Summary: Ron and Draco make amends over a horseback ride.




“I can’t believe that was your first time on a horse. You were such a natural at it.”

“Are you trying to flatter me, Malfoy?”

“Draco, please. Hearing myself called Malfoy leaves a rather bad taste in my mouth these days.”

“Draco, then. Why did you want to meet me here?”

“I wanted to meet you on neutral ground. I’m tired of fighting with you, and I thought you might feel the same. It’s been years.”

“It has. But you know Weasleys and Malfoys aren’t meant to mix. What on earth would people think?”

“Do you honestly care?”

“Not really. I reckon we could bury the hatchet.”

“So long as you don’t bury it in my back.”

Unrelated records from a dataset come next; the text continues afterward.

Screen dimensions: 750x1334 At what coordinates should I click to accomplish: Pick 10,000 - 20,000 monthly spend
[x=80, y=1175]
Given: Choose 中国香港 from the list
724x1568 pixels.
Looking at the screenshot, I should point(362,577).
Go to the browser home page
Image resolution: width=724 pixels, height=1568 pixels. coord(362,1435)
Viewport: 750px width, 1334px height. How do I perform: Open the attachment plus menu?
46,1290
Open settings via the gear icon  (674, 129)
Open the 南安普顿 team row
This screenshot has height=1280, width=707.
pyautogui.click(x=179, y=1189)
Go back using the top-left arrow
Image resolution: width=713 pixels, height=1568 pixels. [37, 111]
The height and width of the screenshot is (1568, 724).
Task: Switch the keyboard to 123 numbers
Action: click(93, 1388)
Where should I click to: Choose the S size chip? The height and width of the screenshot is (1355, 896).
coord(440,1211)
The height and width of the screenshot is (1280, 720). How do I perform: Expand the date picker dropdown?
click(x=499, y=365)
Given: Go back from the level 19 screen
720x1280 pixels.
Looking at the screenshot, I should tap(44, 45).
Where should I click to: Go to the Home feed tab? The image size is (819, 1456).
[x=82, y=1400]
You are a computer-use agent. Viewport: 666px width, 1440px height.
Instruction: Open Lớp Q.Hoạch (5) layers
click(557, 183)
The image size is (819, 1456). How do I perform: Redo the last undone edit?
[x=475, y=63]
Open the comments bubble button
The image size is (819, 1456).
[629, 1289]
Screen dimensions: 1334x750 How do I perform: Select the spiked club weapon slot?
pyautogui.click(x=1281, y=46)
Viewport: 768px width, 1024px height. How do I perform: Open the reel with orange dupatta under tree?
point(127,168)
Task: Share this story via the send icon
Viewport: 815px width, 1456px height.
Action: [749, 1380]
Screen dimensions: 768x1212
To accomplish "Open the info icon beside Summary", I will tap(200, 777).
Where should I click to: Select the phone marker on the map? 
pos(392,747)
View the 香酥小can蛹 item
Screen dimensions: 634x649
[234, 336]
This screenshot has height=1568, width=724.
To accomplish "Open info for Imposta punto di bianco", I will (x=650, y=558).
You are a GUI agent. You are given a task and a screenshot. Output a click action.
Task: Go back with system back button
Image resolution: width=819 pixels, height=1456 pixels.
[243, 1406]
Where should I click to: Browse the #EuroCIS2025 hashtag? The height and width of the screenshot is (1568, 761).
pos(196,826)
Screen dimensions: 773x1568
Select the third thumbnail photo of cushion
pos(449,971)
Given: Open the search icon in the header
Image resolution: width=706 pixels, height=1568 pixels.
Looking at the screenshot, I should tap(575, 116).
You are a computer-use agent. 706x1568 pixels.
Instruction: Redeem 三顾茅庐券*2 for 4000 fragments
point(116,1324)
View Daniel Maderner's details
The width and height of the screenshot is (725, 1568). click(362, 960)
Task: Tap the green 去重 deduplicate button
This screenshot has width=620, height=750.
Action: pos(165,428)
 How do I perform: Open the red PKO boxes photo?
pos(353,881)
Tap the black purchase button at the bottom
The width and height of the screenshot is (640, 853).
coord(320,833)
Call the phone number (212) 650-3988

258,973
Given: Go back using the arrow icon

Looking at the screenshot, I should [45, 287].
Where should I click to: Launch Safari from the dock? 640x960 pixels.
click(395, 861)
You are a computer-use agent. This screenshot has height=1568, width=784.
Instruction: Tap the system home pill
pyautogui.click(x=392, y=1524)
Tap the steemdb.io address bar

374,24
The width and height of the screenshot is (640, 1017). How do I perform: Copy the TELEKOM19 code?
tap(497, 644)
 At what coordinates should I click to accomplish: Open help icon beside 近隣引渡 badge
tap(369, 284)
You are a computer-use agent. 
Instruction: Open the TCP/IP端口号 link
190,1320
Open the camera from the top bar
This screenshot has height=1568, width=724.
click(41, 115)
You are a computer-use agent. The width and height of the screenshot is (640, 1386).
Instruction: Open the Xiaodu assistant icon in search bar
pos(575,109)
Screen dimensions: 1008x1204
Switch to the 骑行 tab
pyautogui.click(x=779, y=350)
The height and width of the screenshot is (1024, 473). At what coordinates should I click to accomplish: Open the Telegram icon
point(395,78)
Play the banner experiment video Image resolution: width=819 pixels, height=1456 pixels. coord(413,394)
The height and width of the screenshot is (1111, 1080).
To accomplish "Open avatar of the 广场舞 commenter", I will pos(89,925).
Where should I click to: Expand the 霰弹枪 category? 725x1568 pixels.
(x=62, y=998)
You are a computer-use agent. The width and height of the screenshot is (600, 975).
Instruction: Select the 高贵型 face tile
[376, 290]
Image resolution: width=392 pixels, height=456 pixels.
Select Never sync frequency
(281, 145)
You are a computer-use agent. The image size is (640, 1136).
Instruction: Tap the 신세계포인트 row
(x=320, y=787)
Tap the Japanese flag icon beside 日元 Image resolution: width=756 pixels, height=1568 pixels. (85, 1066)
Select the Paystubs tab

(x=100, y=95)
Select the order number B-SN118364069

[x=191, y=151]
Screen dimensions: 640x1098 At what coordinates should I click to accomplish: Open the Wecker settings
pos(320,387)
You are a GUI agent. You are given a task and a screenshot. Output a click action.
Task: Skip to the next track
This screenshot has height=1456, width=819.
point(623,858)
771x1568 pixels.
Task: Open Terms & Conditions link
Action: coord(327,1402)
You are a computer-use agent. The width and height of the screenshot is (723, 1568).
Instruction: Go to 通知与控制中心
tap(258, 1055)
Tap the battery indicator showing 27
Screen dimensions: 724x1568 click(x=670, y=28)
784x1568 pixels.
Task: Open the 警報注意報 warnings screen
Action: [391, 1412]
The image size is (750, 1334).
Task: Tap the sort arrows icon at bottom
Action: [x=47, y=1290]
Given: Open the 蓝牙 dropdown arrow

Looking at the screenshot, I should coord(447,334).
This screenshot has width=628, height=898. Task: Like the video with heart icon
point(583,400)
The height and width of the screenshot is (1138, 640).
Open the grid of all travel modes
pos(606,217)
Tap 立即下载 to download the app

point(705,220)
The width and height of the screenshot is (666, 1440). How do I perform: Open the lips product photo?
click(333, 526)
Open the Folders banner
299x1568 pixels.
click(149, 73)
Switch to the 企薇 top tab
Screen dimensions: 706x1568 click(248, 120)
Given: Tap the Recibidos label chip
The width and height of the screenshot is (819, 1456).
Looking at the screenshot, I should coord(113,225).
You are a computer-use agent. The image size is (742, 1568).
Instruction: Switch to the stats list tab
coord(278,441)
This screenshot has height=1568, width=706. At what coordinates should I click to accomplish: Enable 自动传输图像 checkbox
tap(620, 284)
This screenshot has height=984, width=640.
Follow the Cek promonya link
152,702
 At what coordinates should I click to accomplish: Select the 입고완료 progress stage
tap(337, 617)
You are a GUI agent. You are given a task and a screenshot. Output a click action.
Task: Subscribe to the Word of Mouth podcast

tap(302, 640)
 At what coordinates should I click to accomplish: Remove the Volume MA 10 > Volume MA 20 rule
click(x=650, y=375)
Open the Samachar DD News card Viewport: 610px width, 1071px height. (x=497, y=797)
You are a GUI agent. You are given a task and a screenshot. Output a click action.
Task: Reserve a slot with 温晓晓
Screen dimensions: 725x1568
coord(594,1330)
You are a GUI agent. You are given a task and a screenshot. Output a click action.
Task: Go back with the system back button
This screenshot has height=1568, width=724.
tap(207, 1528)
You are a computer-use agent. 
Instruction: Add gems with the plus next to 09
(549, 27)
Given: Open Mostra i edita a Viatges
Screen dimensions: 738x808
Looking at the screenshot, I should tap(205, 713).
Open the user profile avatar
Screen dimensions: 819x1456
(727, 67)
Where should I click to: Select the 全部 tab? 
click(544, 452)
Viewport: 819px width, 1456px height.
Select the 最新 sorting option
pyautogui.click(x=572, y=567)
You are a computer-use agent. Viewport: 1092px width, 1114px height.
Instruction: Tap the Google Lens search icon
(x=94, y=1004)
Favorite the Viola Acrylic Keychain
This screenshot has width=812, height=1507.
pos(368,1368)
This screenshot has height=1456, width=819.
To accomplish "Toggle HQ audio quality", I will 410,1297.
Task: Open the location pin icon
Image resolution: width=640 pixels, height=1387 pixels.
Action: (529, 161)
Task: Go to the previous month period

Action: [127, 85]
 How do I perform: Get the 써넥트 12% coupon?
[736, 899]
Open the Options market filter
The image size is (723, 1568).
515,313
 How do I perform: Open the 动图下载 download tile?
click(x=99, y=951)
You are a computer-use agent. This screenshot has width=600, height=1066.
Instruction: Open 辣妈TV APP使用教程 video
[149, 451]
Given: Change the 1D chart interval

“I wouldn’t. I don’t work that way.”

“We should head back. It’s getting dark, and Millicent likes to have the horses in the stables by evening when possible.”

“I can’t believe she owns a riding stable.”

“She’s always loved them. She said horses don’t judge you for not being a perfect ten.”

“It just seems so…not Slytherin?”

“There’s a lot of things you don’t know about what is and isn’t Slytherin, Ronald.”

“You could call me Ron, y’know. I promise it wouldn’t make your head implode.”

“Sorry. That just doesn’t seem natural coming from my mouth. I’m not in the habit of calling you anything but Weasley.”

“I know that. But there’s a first time for everything.”

“Maybe if I were drunk, I might.”

“I hate going into pubs or bars. People always have the worst chat-up lines. Last time, a bloke asked if that was my wand in my pocket, or if I was just happy to see him. I swear, he must’ve been about eighty years old. My face was as read as my hair.”

“I’d have paid money to see that.”

“Trust you to take pleasure in my humiliation. But, looking back, I suppose it was rather funny.”

“I have several bottles of good wine at home, if you’d like.”

“Alright, then. So long as you promise not to chat me up.”

“I’ll need several liters of alcohol in me before I’m drunk enough for that.”

“Then let’s make a start on getting you sloshed.”